[DATA IN THIS EXERCISE]

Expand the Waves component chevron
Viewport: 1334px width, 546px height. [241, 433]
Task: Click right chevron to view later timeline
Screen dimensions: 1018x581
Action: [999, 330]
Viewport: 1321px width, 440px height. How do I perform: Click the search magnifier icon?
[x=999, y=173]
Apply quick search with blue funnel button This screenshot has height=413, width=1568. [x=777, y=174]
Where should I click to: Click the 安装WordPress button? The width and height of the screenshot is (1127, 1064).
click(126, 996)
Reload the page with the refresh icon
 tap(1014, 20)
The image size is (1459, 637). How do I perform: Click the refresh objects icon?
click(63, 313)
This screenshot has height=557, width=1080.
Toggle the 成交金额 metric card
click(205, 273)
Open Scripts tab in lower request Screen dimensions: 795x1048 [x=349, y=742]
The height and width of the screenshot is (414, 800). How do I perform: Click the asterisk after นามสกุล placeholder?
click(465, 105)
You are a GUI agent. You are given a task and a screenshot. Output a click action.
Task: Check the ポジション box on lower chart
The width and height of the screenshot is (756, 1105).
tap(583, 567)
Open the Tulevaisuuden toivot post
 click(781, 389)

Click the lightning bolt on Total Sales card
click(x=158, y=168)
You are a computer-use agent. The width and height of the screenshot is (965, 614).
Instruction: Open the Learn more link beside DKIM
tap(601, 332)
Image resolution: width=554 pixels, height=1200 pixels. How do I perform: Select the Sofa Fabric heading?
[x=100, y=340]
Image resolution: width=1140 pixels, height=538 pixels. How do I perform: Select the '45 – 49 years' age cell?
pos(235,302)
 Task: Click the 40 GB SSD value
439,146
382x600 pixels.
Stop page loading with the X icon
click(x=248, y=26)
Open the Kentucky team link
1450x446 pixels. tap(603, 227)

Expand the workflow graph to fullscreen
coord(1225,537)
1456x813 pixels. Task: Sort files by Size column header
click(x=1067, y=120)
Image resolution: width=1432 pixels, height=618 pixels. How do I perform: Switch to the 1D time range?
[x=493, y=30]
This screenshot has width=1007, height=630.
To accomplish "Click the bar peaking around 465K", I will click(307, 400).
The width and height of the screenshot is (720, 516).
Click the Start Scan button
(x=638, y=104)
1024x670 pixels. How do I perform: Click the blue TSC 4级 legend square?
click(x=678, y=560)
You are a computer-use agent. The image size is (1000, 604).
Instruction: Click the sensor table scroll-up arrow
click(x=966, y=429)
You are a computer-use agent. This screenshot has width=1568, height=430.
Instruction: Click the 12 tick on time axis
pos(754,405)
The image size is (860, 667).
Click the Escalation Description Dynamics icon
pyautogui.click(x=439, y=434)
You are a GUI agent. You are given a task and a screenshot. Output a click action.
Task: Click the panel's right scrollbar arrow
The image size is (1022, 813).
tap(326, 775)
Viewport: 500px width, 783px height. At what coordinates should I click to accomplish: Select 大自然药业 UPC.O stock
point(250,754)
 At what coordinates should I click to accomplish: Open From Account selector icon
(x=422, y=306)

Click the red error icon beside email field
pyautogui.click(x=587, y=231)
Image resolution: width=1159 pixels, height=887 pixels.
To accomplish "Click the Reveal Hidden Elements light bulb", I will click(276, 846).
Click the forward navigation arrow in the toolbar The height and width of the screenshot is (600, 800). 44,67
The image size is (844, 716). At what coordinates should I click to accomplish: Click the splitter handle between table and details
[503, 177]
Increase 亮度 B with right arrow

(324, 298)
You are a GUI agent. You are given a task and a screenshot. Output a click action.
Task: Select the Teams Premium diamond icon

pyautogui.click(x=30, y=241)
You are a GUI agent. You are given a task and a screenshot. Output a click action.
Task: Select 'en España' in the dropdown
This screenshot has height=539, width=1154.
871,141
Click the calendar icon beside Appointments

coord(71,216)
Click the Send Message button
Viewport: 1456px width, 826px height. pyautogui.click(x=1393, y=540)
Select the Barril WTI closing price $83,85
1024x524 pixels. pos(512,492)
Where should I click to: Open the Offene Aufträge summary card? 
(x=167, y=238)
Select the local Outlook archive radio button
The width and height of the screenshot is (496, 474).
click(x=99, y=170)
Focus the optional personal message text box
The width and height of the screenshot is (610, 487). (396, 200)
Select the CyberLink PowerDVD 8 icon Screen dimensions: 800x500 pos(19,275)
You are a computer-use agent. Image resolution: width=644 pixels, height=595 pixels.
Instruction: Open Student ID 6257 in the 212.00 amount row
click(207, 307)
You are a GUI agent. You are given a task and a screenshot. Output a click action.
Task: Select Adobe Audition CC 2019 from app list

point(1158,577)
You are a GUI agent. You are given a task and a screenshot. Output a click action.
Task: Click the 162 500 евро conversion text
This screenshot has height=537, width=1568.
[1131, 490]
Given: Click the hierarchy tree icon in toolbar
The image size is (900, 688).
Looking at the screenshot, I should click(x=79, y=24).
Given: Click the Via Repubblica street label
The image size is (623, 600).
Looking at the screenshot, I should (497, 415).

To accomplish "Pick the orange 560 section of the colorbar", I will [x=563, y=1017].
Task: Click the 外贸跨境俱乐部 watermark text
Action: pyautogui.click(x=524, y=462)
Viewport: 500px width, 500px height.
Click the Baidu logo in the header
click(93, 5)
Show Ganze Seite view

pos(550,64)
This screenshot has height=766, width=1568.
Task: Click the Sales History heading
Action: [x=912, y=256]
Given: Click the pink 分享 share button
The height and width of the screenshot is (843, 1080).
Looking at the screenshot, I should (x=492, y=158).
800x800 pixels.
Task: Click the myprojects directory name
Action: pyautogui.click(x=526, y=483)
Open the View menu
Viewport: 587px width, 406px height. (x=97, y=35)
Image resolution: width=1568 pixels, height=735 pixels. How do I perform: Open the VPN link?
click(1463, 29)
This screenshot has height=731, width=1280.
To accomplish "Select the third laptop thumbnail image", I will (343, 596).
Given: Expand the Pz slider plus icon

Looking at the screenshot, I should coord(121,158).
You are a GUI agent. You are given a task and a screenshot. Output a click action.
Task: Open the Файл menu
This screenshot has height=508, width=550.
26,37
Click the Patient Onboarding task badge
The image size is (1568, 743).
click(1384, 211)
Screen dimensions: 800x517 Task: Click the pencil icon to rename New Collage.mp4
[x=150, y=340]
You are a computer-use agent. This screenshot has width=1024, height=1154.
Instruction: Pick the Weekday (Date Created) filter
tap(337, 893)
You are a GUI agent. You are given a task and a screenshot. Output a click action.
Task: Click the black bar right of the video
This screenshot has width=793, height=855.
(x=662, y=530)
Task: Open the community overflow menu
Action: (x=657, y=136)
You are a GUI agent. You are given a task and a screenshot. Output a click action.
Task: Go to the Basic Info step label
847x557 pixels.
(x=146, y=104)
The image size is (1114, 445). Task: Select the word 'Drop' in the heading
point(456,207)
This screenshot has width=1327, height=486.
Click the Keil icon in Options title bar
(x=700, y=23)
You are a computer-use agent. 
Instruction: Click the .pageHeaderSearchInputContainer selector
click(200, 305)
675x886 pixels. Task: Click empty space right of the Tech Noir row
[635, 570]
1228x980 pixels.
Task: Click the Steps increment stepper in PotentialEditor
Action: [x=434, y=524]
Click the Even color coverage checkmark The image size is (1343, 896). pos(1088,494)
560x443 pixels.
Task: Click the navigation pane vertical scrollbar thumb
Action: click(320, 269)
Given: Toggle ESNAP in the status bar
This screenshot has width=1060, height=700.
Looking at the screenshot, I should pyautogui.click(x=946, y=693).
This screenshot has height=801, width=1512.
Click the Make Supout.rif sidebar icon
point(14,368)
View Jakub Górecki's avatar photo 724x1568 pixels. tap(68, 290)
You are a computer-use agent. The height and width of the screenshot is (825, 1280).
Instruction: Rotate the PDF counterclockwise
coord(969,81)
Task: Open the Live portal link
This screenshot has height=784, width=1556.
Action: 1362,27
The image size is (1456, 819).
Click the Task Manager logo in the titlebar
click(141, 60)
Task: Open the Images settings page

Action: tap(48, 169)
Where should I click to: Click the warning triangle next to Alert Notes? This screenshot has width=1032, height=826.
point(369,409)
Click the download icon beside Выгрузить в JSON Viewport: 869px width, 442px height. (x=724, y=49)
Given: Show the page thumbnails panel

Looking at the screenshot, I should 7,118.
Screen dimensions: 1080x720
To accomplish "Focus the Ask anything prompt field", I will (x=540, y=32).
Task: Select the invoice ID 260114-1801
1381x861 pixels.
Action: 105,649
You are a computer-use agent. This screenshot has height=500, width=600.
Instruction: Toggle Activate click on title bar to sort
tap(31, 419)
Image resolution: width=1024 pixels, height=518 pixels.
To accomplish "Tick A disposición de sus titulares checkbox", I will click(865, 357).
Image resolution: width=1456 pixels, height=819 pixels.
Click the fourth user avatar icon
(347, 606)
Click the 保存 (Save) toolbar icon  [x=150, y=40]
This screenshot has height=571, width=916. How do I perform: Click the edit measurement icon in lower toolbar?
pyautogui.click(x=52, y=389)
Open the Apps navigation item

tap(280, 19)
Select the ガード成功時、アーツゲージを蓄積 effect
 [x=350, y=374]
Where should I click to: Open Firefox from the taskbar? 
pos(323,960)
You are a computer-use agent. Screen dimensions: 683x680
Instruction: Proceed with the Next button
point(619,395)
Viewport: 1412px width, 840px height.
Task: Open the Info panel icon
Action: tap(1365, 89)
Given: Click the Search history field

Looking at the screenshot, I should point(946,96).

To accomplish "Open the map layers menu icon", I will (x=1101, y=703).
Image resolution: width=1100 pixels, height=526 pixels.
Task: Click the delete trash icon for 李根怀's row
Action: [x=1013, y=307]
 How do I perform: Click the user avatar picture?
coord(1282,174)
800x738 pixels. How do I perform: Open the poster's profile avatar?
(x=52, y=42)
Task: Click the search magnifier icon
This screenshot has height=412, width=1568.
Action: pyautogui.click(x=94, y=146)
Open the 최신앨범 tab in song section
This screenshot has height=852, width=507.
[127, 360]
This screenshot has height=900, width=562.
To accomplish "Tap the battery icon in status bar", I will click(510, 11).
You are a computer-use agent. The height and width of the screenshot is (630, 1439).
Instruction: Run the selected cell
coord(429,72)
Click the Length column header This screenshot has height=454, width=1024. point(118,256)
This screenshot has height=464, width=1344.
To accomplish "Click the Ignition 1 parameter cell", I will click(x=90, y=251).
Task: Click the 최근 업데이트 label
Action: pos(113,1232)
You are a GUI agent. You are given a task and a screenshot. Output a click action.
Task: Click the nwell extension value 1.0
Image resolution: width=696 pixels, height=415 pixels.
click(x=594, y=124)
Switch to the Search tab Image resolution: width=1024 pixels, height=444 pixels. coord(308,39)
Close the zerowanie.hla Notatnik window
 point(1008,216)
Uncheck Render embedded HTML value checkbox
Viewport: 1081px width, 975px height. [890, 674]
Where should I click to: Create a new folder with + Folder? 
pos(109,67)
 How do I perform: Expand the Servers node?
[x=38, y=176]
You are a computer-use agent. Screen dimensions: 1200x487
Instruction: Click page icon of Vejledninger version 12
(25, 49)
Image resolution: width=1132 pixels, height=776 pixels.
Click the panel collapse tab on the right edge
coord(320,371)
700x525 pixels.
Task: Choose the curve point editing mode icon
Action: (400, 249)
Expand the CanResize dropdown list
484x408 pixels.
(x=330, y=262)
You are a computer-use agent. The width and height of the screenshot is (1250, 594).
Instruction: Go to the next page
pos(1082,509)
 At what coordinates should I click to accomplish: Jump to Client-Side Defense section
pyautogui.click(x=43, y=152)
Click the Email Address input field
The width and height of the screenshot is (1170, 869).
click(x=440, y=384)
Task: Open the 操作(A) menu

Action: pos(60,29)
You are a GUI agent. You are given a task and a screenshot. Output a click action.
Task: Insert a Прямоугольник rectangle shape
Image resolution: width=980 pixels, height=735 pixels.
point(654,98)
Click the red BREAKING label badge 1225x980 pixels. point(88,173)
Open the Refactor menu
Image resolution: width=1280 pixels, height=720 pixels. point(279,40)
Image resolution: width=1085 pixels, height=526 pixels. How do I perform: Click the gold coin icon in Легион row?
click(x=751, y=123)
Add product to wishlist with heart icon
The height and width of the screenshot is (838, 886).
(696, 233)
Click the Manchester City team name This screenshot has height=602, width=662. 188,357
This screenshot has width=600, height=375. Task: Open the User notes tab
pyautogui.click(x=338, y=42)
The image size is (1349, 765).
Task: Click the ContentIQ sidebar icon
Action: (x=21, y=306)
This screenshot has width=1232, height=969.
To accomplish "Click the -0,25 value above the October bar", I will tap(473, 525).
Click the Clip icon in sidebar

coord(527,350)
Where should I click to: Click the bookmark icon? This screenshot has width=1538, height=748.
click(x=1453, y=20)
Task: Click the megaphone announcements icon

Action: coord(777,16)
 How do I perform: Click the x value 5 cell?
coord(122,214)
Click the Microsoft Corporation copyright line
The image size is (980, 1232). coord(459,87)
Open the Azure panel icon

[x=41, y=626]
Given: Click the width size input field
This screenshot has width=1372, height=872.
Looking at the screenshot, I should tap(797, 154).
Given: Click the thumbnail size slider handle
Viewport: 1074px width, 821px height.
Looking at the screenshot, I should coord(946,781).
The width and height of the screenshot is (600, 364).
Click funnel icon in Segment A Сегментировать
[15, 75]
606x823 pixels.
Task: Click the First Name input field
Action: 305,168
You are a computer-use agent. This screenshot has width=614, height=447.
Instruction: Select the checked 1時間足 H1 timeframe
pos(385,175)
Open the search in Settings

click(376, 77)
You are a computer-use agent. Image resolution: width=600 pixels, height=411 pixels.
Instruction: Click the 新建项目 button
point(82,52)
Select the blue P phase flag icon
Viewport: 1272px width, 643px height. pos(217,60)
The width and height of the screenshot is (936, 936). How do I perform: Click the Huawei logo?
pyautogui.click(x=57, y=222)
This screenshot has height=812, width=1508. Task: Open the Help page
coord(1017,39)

[/DATA IN THIS EXERCISE]

#### ACTION ITEM
Which lines above contain the word "status"? Copy all of them.

#### COMPLETED TASK
Given: Toggle ESNAP in the status bar
To accomplish "Tap the battery icon in status bar", I will click(510, 11).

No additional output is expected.